= Henry J. Stinger =

American politician (1857–1925)

Henry J. Stinger (1857–1925) was a Republican member of the North Dakota House of Representatives from 1913 to 1918. He lived in Spring Butte Township.

==Personal life==
Henry Stinger was born in Cleveland, Ohio on March 6, 1857. He received his early education in the Cleveland high school system and White's Private Academy. He moved to Minnesota at age 14 and later to Nebraska at age 25. Henry and his wife, Sofia, had eight children, and they lived on a rented farm during their time in Nebraska. Stinger filed for a homestead in Spring Butte Township after learning of "free" land that was available. Later that year, the family left Nebraska and began farming on the homestead.

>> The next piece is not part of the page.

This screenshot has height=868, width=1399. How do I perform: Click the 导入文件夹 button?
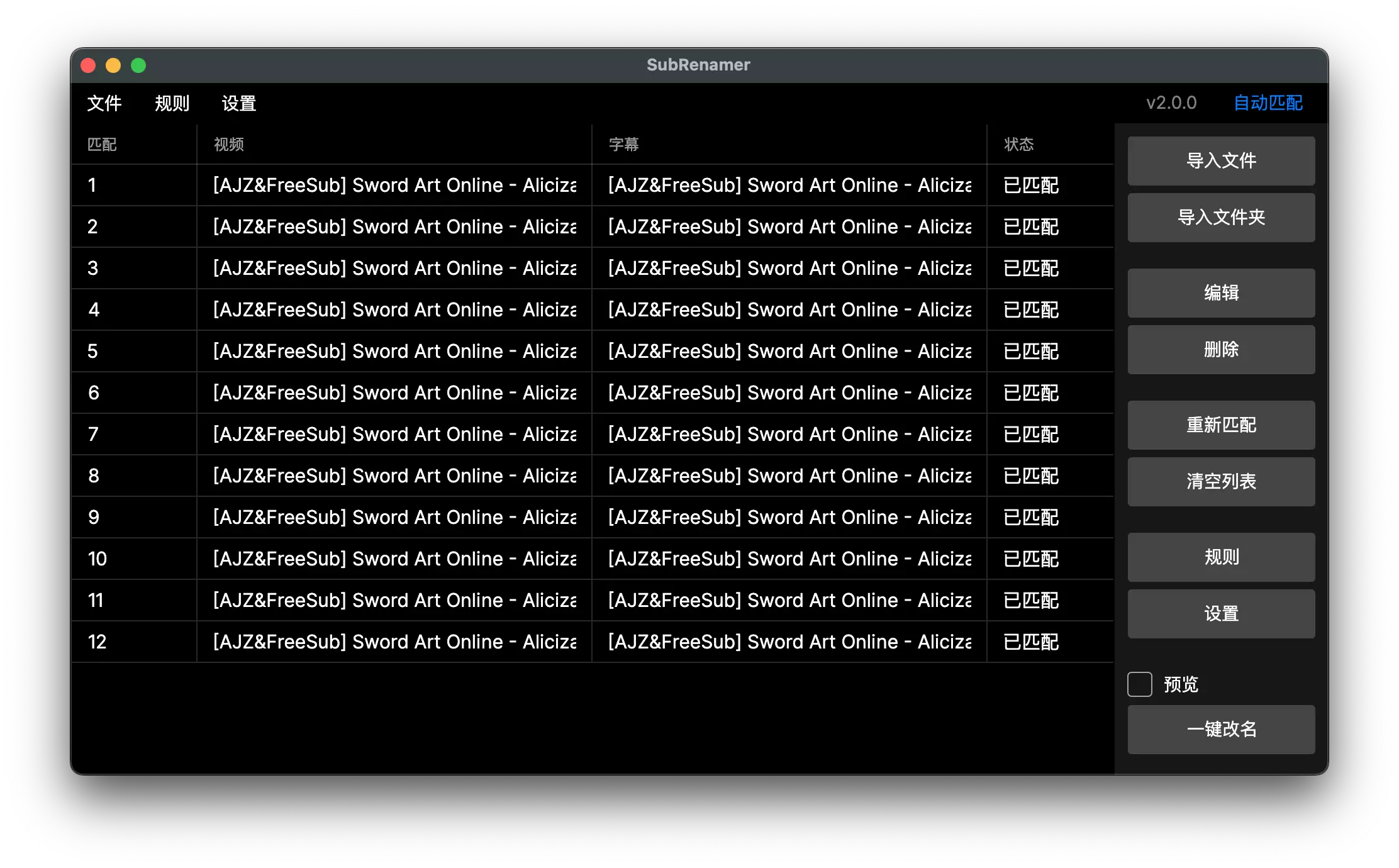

In October 1925, Mr. Stinger's health began to fail, so he and his wife moved to Struble, Iowa, to live with their son. Henry died just four days after arriving in Iowa, on a visit to his two other sons in Allen, Nebraska. Mrs. Stinger lived in Iowa until 1929 before moving to Mobridge, South Dakota to live with her daughter. Mrs. Stinger died in 1948.

==Political career==
Henry Stinger served three terms in the North Dakota House of Representatives as a Republican from 1913 to 1918. He represented Adams County in the 49th Legislative District. Due to district changes, his district later included Hettinger and Sioux Counties. He previously served as a county commissioner and held several minor township and school district offices.